Stored data:
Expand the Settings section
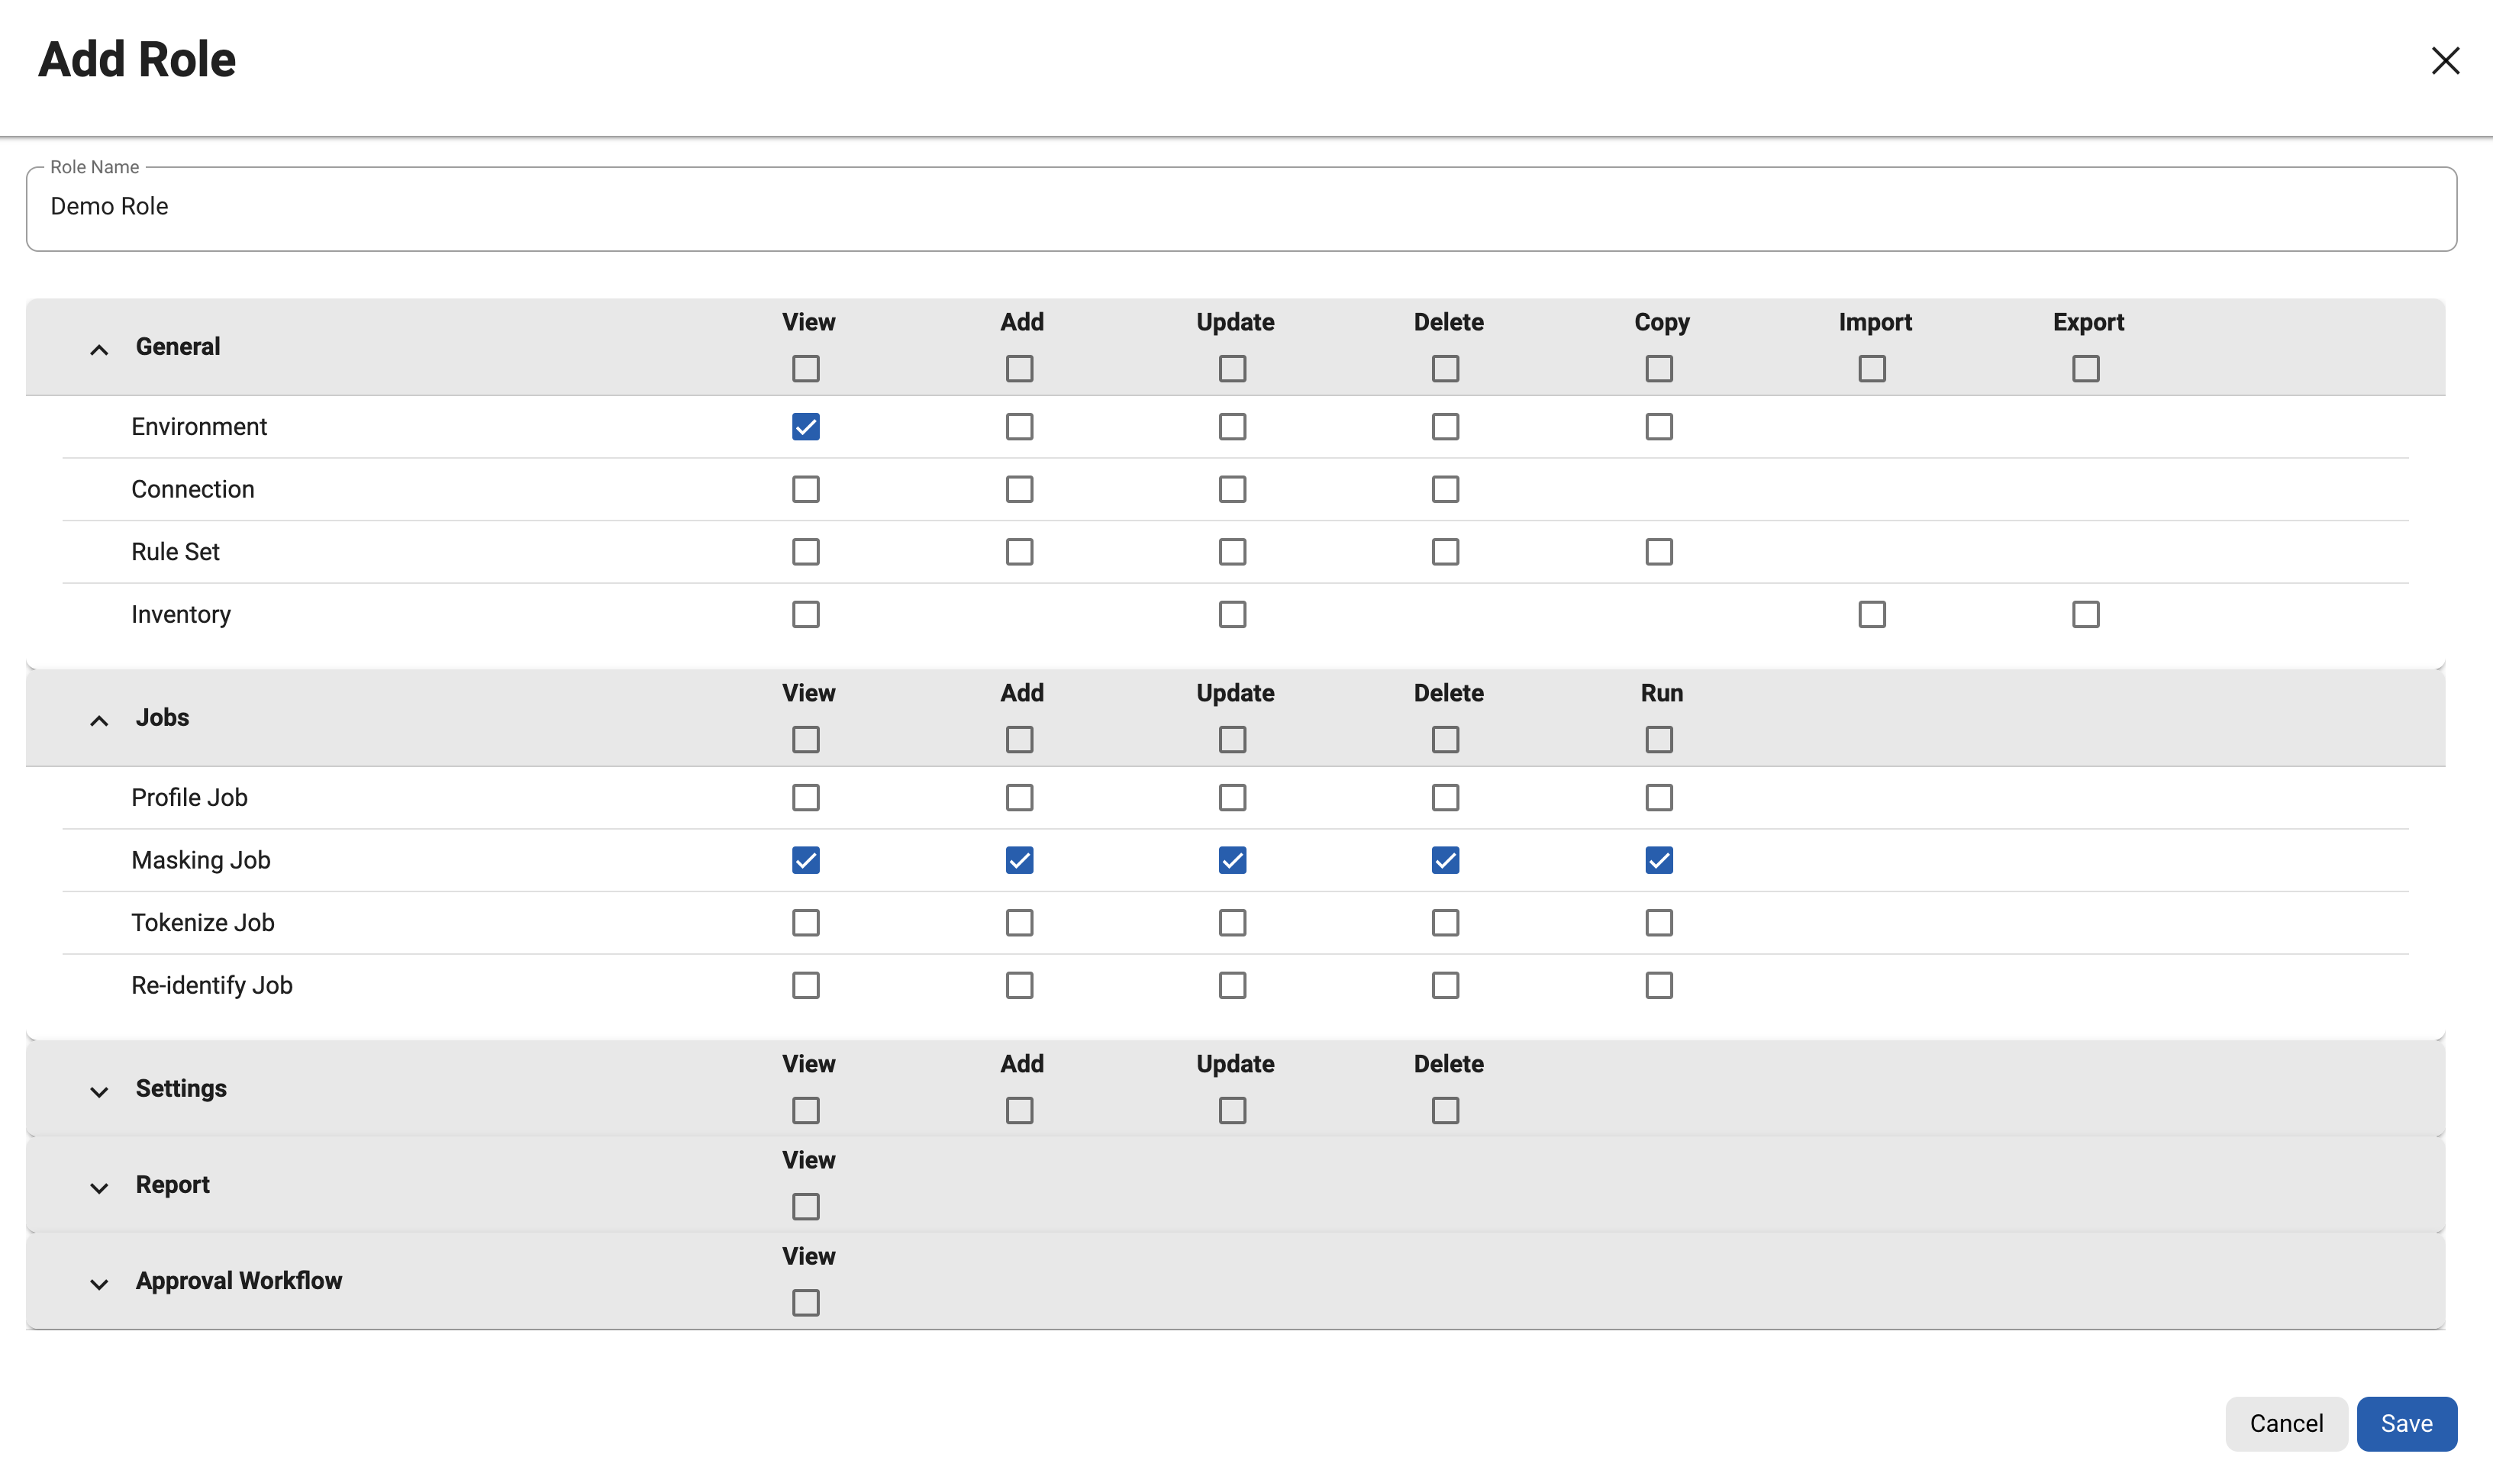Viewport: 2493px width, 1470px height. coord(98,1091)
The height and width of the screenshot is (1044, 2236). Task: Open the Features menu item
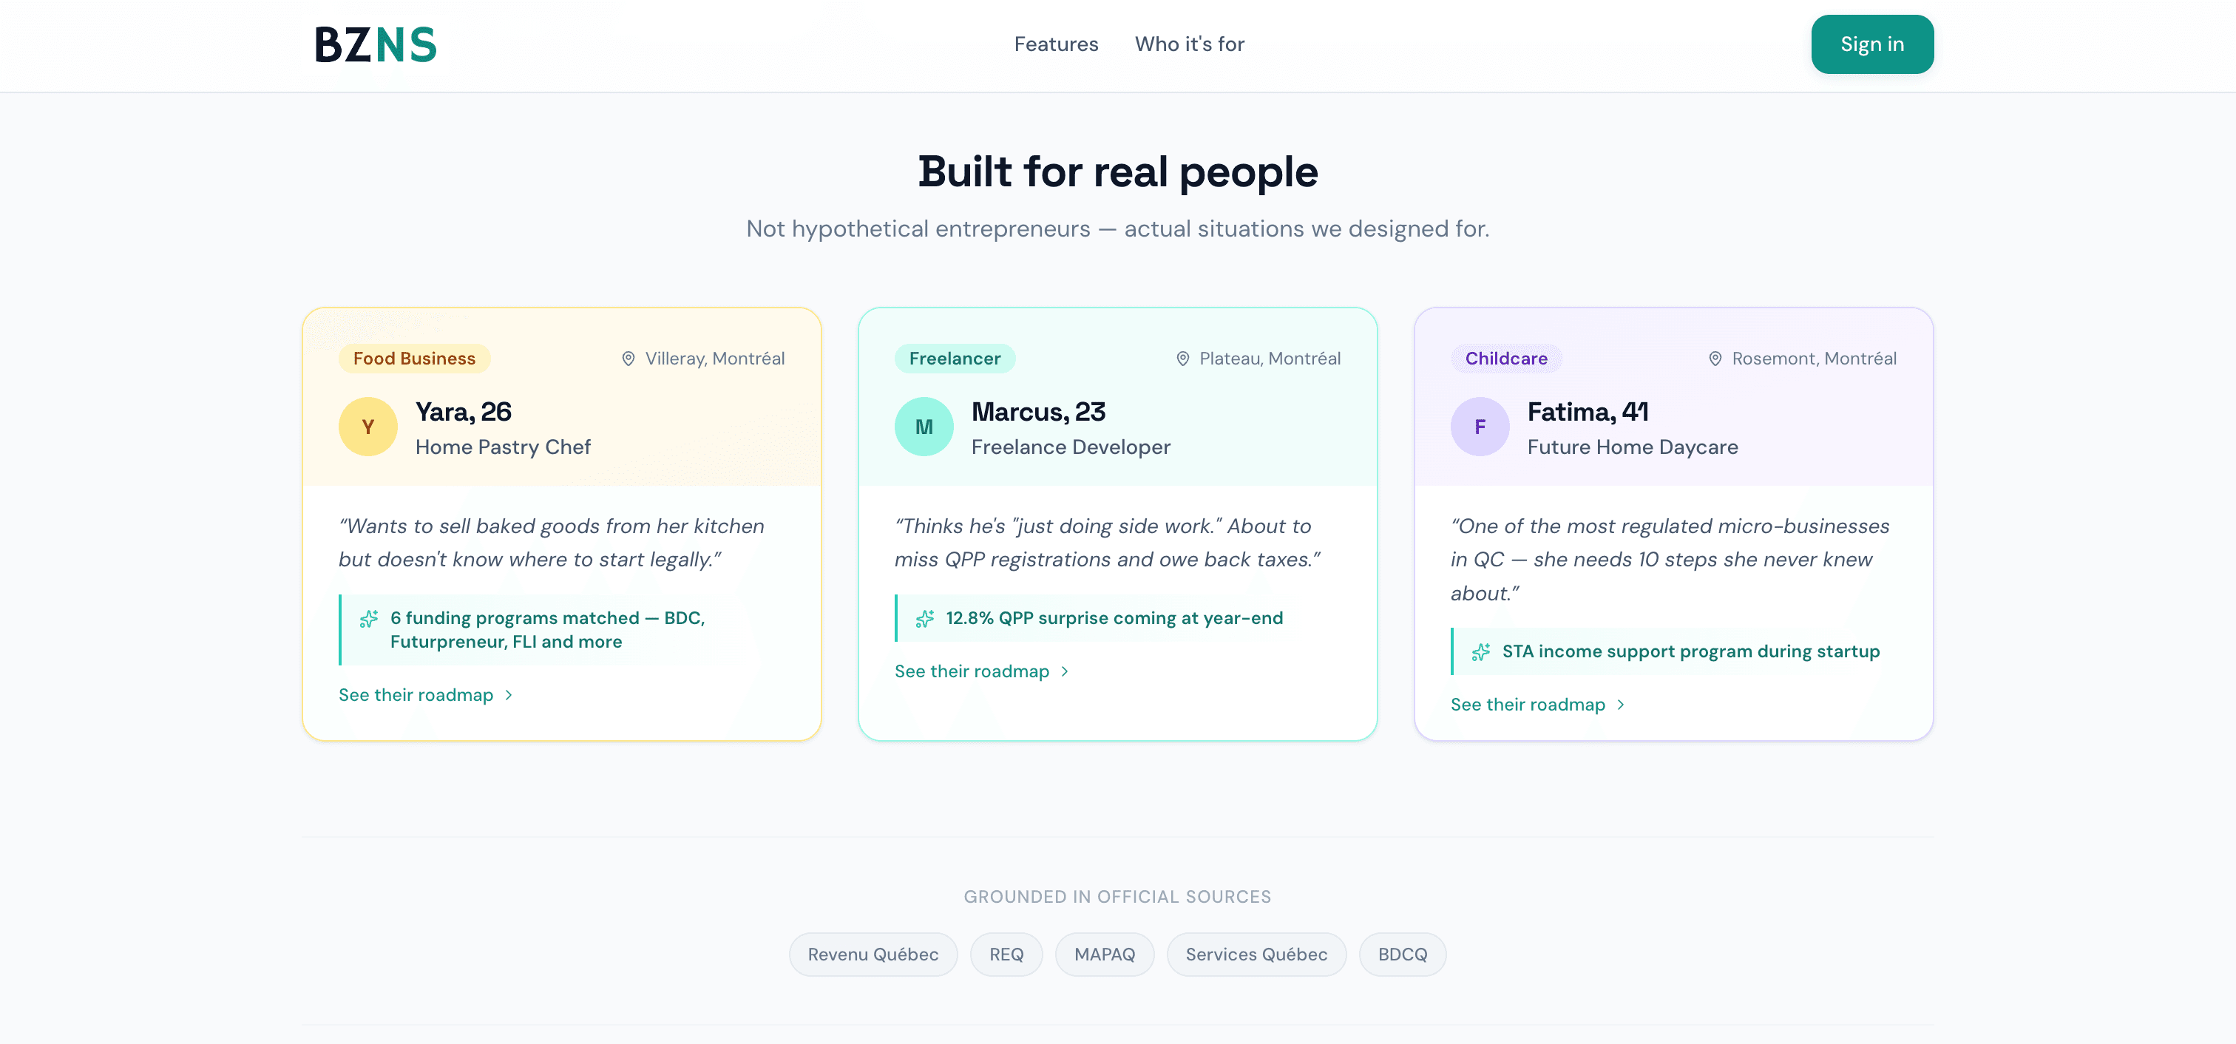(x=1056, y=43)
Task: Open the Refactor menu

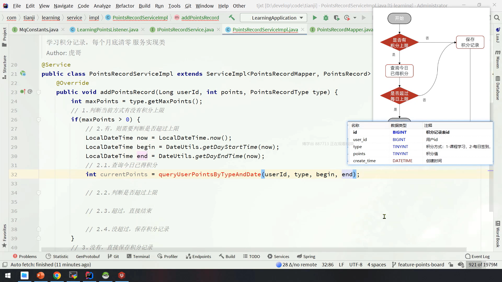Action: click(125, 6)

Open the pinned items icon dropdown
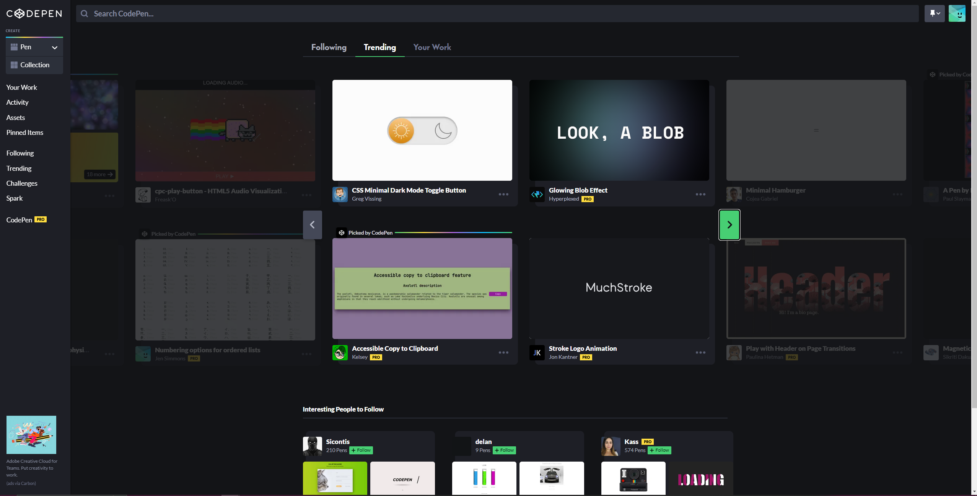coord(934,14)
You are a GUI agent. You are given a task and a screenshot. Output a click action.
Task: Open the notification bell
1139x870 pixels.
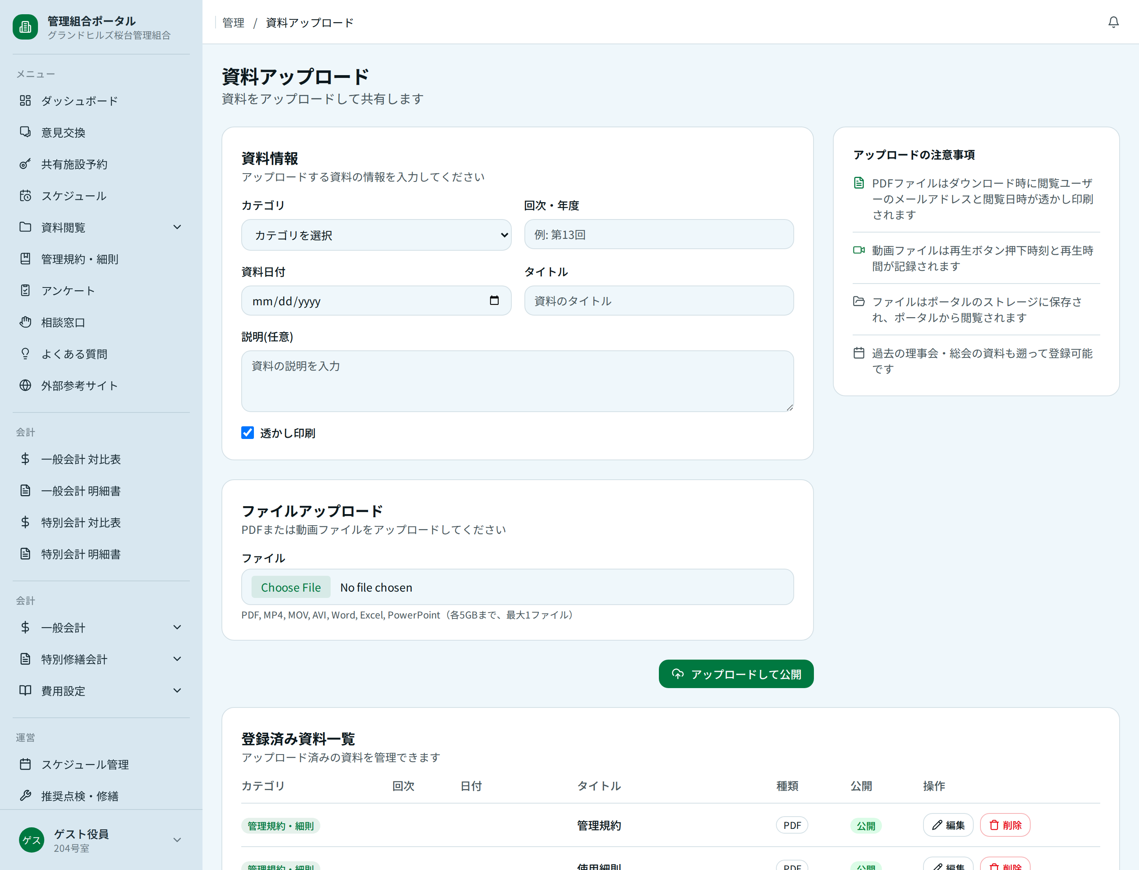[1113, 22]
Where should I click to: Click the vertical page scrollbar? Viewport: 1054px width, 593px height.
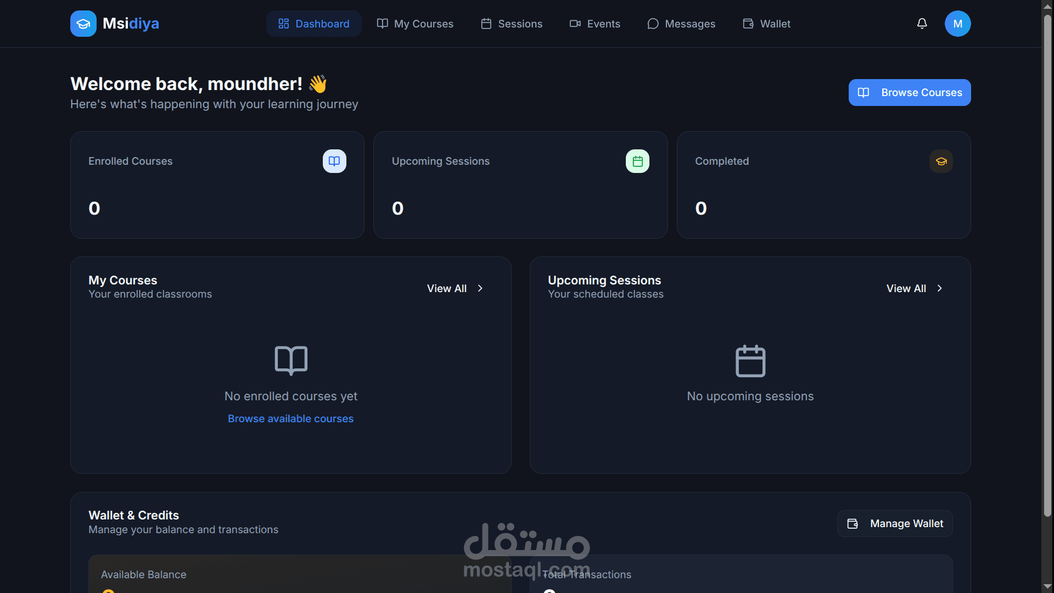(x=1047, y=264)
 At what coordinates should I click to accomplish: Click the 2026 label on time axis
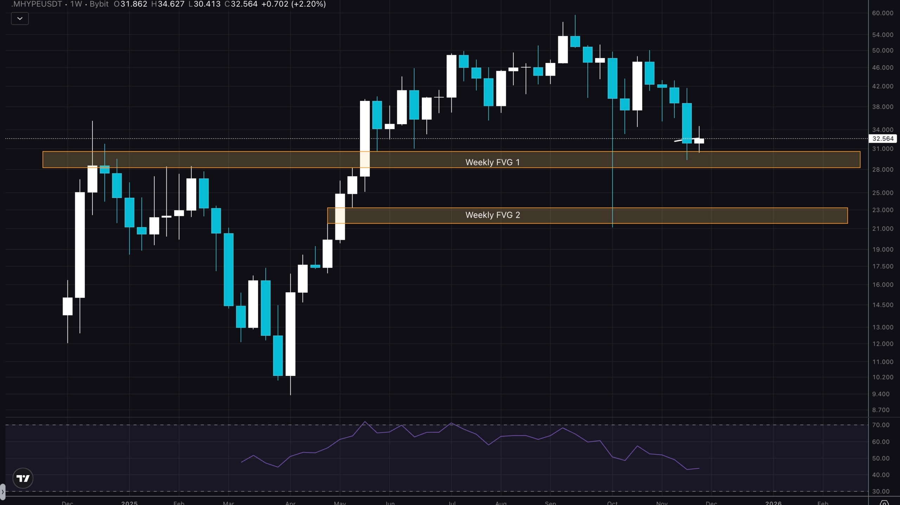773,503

### Task description
Keep the pictures out and write out the records exactly.

### Your solution
Expand the Settings section
Viewport: 2493px width, 1470px height. coord(98,1091)
The height and width of the screenshot is (1044, 2236). Task: Open the Features menu item
(x=1056, y=43)
Task: Open the Refactor menu

Action: click(125, 6)

Open the pinned items icon dropdown
coord(934,14)
You are a GUI agent. You are given a task and a screenshot. Output a click action.
Task: Open the notification bell
1139x870 pixels.
[1113, 22]
Where should I click to: Click the vertical page scrollbar? Viewport: 1054px width, 593px height.
(x=1047, y=264)
 At what coordinates should I click to accomplish: Click the 2026 label on time axis
773,503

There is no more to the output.